Nine Elms Military Cemetery

The 'Nine Elms' military cemetery, designed by architect Sir Reginald Blomfield, has an elongated, irregular ground plan and is named after an avenue in London. From the entrance gate, an avenue flanked by yews leads to the 'Cross of Sacrifice' against the southern wall. Centrally against the east wall, the 'Stone of Remembrance' can be found. The headstones are scattered in 16 flowerbeds. As a reference to the cemetery's name, elm trees grow here alongside flowerbeds and shrubs.

Nine Elms British Cemetery provides a final resting place for 1,593 World War I casualties. Also buried there are 24 victims who fell during the Allied withdrawal to Dunkirk in 1940 during World War II. Most of the victims have been identified; the identity of about five of the fallen is not known.

The cemetery was first used during World War I from 16 September 1917 during the Third Battle of Ypres.
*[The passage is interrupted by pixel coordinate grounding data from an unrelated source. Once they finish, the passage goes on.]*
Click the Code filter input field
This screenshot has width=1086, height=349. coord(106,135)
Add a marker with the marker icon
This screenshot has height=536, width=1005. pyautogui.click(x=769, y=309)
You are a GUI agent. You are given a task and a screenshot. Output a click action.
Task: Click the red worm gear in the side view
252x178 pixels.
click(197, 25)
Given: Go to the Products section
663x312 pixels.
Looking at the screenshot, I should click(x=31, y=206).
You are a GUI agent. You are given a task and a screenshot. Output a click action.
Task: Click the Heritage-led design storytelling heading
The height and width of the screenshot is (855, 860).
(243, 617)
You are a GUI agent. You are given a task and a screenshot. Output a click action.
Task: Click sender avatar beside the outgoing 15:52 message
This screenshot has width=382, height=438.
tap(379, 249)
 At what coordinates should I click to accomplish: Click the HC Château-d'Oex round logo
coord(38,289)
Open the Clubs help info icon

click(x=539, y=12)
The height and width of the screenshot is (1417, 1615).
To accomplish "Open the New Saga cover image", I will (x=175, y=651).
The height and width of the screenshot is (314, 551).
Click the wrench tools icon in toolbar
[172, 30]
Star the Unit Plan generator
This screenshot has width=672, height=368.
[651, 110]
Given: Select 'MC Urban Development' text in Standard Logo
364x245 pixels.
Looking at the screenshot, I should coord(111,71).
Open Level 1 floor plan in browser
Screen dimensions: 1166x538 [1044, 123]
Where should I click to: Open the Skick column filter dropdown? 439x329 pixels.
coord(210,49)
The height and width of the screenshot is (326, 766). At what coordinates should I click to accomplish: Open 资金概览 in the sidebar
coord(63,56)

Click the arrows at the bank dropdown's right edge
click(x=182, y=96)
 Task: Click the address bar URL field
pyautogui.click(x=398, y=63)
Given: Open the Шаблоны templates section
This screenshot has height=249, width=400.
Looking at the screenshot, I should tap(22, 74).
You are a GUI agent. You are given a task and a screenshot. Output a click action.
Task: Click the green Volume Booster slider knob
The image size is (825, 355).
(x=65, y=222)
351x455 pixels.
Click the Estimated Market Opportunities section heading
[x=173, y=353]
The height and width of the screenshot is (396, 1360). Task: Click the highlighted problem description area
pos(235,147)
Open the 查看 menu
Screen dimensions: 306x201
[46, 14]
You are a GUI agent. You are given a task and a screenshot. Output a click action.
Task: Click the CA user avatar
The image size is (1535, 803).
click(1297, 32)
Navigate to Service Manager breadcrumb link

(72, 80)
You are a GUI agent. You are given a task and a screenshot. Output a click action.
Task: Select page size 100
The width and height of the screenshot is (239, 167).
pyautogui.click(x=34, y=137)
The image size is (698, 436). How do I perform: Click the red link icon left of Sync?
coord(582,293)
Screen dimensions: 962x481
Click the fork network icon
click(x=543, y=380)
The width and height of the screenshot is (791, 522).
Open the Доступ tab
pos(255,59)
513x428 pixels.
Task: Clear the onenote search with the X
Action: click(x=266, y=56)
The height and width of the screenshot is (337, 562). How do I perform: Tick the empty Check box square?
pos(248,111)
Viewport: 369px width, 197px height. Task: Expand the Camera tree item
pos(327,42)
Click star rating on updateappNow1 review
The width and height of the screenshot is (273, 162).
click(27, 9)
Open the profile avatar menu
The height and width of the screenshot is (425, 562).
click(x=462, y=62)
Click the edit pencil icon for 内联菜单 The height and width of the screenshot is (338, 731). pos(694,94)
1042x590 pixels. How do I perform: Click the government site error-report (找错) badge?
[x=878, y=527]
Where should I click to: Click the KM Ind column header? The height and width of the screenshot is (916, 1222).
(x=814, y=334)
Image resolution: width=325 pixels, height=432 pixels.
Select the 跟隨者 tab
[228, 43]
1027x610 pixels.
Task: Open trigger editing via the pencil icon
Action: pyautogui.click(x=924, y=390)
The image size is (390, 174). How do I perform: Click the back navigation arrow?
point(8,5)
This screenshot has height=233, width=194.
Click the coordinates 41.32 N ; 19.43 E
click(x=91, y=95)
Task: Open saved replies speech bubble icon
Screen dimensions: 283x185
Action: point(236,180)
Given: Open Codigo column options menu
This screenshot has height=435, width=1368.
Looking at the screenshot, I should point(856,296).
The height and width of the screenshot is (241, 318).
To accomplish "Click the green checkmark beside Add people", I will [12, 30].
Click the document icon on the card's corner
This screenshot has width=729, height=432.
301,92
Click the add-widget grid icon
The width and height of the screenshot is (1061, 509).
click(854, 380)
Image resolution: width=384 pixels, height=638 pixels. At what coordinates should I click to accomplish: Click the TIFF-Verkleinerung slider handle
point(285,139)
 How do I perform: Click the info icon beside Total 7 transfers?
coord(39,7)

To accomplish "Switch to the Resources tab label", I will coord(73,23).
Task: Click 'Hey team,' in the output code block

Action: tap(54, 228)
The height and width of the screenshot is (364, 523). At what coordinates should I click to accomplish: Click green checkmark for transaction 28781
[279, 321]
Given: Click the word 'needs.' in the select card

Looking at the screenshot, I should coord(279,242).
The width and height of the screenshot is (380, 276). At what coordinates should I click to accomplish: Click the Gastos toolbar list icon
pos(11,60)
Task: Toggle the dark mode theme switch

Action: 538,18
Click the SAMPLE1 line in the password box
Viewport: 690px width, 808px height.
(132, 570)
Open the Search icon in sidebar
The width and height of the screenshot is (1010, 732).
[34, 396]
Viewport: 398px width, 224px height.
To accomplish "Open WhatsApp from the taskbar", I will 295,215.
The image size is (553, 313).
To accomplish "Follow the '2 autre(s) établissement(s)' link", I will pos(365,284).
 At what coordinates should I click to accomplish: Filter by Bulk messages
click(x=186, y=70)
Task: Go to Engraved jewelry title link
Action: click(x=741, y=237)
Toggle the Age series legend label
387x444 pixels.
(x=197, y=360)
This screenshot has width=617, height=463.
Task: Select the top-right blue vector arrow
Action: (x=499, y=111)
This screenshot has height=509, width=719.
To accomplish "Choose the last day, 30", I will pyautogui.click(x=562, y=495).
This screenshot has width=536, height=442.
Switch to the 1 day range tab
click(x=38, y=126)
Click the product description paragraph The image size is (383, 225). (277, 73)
Until 19 December 1917, soldiers who died in the '3rd Australian' and '44th Casualty Clearing Stations', the field hospitals transferred from Brandhoek and Lijssenthoek in September of that year, were buried here. In early March to 12 October 1918, those killed during the German Spring Offensive, the British counterattacks and the Allied Liberation Offensive ended up here.